MERRIAM, Kan. -- A pint-sized powerhouse is spending the summer in the gym instead of at the pool. But Abby Flickner knows that's where she needs to be if she wants to make it to the Olympics in 2020.
When you first see the soon to be fourth grader, you probably think gymnast. You're kind of right, she used to be one. Now, she's a weightlifter. And, she's good at what she does, finishing well in a recent national competition.
"I got second in 11 and under, 3rd in 13 and under," said Flickner.
What the modest athlete didn't tell you, she's 9 years old. So the second and third place finishes were against others two to four years older than her. They don't have a division for her age group, so she competes against the older kids.
It's a feat that thrills her coach and makes him proud.
"This child, because of the summertime, work out twice a day. She work out in the morning, two hours, she work out in the evening two hours, she come in everyday," said Boris Urman, her weightlifting coach.
Urman is a unique coach. He's loud and animated, but caring and comitted to his kids. The native of the former Soviet Union has a thick Russian accent and is hard to understand at times. His athletes don't have any trouble -- they just watch for his body language and inflection.
Urman says his team performed well at a recent national competition in St. Joseph, Mo.

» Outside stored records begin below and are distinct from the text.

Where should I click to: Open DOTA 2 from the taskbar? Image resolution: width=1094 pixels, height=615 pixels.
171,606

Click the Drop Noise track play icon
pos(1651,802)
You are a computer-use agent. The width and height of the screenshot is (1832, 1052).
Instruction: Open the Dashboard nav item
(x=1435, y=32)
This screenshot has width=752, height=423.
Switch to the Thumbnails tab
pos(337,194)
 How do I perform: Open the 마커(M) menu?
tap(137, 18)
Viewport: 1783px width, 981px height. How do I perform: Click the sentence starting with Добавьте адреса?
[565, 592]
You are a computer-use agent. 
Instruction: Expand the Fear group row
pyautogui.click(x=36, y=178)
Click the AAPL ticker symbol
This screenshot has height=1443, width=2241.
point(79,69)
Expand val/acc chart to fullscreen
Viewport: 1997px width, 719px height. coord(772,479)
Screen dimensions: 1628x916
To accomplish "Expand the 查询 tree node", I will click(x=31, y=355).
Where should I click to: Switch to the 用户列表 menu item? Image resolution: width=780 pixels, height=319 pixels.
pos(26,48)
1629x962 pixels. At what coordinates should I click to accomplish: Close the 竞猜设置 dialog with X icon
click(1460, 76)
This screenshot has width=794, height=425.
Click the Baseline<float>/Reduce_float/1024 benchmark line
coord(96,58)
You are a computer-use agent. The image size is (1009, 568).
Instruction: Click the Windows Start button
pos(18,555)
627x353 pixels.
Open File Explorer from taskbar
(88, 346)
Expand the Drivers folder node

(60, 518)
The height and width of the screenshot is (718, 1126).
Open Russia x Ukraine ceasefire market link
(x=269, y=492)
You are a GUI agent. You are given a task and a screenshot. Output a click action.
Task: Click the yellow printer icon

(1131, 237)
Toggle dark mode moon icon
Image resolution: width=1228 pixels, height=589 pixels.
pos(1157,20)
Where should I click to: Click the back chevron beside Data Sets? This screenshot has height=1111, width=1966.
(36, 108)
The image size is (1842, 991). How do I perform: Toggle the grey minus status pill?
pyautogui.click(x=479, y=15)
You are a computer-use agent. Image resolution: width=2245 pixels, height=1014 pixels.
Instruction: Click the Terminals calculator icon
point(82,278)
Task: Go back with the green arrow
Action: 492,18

Members brought home individual national titles and everyone set new personal records.
He says training is the key, but it's not just physical --kids have to have mental awareness, too.
"You don't see the Arnold Schwarzenegger, with the big muscles, no no no, it doesn't work, world champion is skin and thin, because of good coordination, speed explosive, focus, good focus."
Nine-year-old Abby has the focus, as does the rest of Club Boris, which is why they compete and win. Someday in the future, it could be for the United States in the Olympics. Until then, Coach Boris will continue to bark orders in his broken English and praise his athletes for their hard work.